> [Tarefas a realizar]:
A. Liste todos os períodos da história citados no texto sobre a renúncia de Bento XVI.
B. Segundo o texto sobre a renúncia de Bento XVI, por que a atitude do Papa se mostra incompreensível para muitos? Responda em até três frases.
C. Continue o texto sobre a renúncia de Bento XVI a partir da última frase.

> [Texto]:
++++

O Papa Bento XVI surpreendeu o
mundo na semana passada ao anunciar a sua renúncia. Além da perplexidade, penso
que sua atitude também se mostra incompreensível para muitos. Com efeito, vimos
o seu antecessor, o Papa João Paulo II, travar uma luta heroica contra a
doença, mantendo-se convicto no seu ministério até o fim, apesar de notório o
peso da idade e da doença, agravados pelas consequências do terrível atentado
que sofreu. O Pontífice atual, ao contrário, anuncia que deixará o cargo num
momento em que sequer nos era muito visível a sua debilidade.
Ao meditar nesse contraste, com o
desejo sincero de entender o porquê, vem-me à memória uma aula de um professor,
ainda nos tempos do colegial. Esboçava ele algumas explicações para a inusitada
sobrevivência da Igreja por cerca de dois milênios. E aventava algumas
explicações. Lembro-me de apenas duas. A primeira seria a comprovada existência
histórica do seu Fundador. A outra seria o que chamava de uma grande capacidade
de se “adaptar” aos diversos regimes políticos que marcaram a idade antiga,
média e moderna.
Com profundo respeito a esse
grande mestre, penso que é impossível entender a Igreja sob uma perspectiva
puramente humana. O estudante de medicina, já nos primeiros anos de seus estudos,
põe as mãos num cadáver para entender melhor a anatomia humana. Não ignoram,
porém, que aquele corpo morto não é um homem. Falta-lhe a alma que, unida
àquela matéria, dava-lhe vida e uma existência plena e única.

++++

> [Dados fornecidos]:
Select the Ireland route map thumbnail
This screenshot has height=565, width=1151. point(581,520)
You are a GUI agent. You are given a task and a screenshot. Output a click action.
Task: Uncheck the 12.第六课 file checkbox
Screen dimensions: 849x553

++++

> [Lista de respostas]:
A. Idade antiga, idade média e idade moderna.

B. O antecessor dele, João Paulo II, lutou contra a doença e permaneceu no ministério até o fim, apesar do peso da idade, da doença e das consequências do atentado. Bento XVI, ao contrário, anunciou que deixará o cargo num momento em que sua debilidade quase não era visível.

C.
De igual modo, querer entender a
Igreja sem se atentar para o Espírito Santo que a vivifica é o mesmo que
estudar um organismo morto. E esse modo de observar o objeto do estudo serve
para compreendê-la externamente como uma instituição humana. Porém, jamais
poderá compreender a sua ação no mundo e na história.
Num dos seus primeiros
pronunciamentos como sucessor de Pedro no governo da Igreja, o Papa Bento XVI
dizia que o seu plano de governo era não ter plano de governo. Se o Presidente
de uma República ou um Primeiro Ministro fizesse tal pronunciamento ao assumir
o cargo, por certo cometeria um suicídio político. Com efeito, numa democracia
elege-se, antes que uma pessoa, um projeto. O Papa, como dirigente da Igreja, apesar
dos seus inegáveis dotes intelectuais e capacidade para governar, fazia tal
afirmação precisamente porque sabia que não governaria o povo de Deus apenas
com a sua inteligência e vontade, mas, sobretudo, com a sua docilidade às
moções do Espírito Santo.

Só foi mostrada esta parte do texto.